What the task requires | Count the lines of the records below that contain the string "width", treating uppercase and lowercase as distinct, and give only that number.

Exercise material |

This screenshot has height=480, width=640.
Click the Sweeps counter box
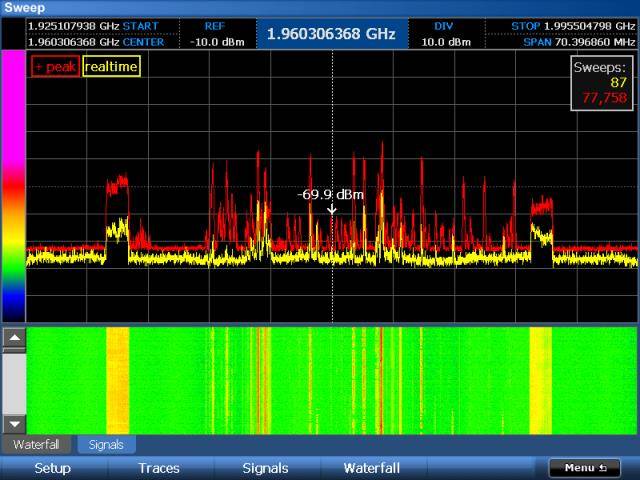603,82
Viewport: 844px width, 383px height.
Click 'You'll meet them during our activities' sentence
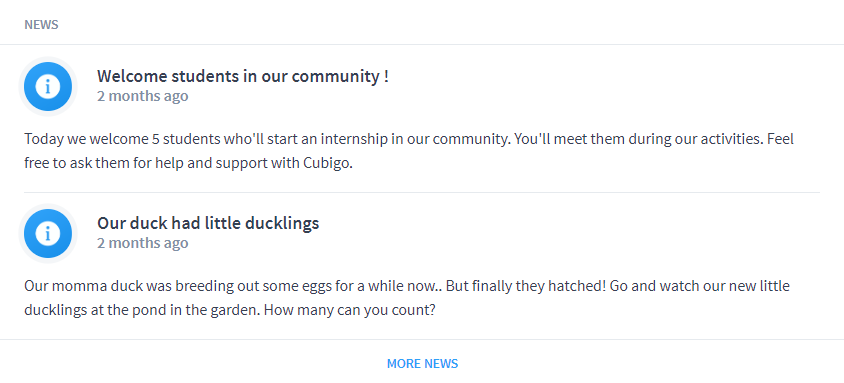[x=639, y=139]
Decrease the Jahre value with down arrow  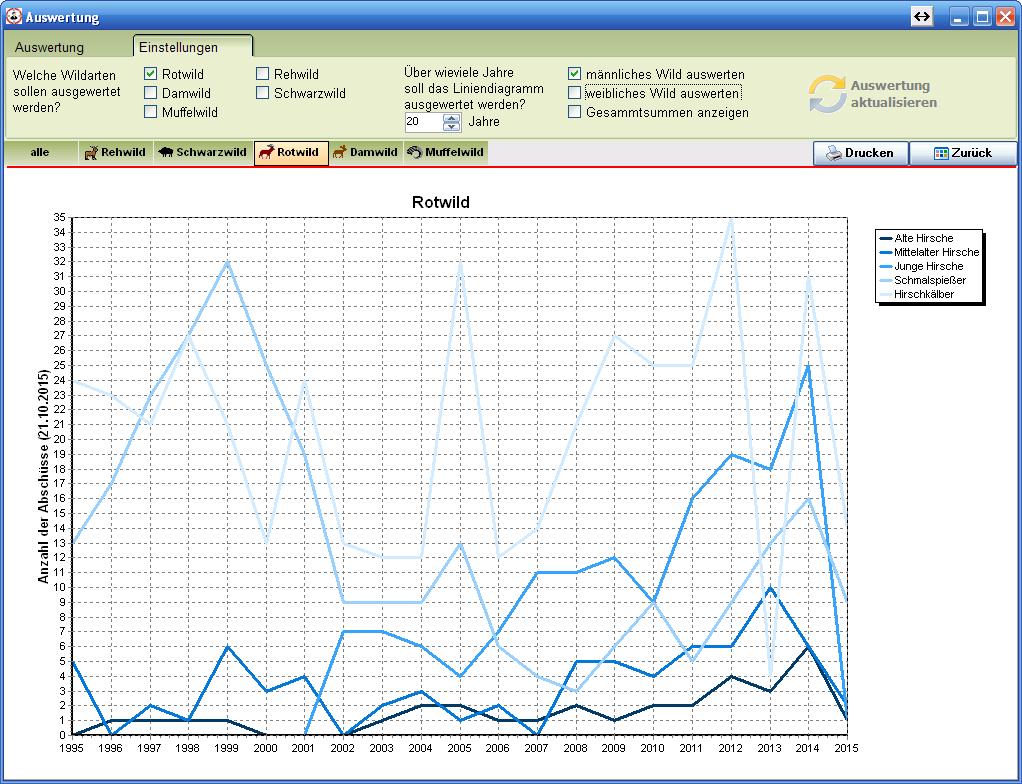click(x=451, y=127)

Response | 2